(TASK)
Check every line of the entries below for the word "Viewport", and copy the ones that have it.

• • • • •

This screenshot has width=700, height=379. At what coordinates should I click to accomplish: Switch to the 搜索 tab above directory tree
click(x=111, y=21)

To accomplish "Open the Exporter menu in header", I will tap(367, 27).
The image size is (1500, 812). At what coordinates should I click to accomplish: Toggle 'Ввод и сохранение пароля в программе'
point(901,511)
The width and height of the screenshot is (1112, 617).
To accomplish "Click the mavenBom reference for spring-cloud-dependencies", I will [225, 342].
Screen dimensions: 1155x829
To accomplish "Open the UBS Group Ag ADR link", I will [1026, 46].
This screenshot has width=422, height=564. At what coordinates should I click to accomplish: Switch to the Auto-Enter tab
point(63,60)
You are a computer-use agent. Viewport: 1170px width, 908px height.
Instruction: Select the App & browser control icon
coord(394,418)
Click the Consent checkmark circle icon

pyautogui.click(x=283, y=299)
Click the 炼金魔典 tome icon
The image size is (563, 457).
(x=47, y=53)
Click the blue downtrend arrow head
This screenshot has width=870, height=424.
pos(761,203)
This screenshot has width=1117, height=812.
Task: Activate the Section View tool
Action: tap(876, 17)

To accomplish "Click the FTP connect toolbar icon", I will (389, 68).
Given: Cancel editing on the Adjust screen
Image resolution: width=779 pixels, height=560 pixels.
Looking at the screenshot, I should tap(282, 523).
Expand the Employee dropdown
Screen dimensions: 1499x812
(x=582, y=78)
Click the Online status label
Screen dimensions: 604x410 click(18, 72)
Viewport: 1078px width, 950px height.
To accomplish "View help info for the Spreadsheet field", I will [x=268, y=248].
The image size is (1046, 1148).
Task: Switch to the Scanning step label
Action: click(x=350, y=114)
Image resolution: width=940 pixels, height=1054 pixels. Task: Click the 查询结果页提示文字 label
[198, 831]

• • • • •

(TASK ANSWER)
You are a computer-use agent. Viewport: 1170px width, 908px height.
Viewport: 1078px width, 950px height.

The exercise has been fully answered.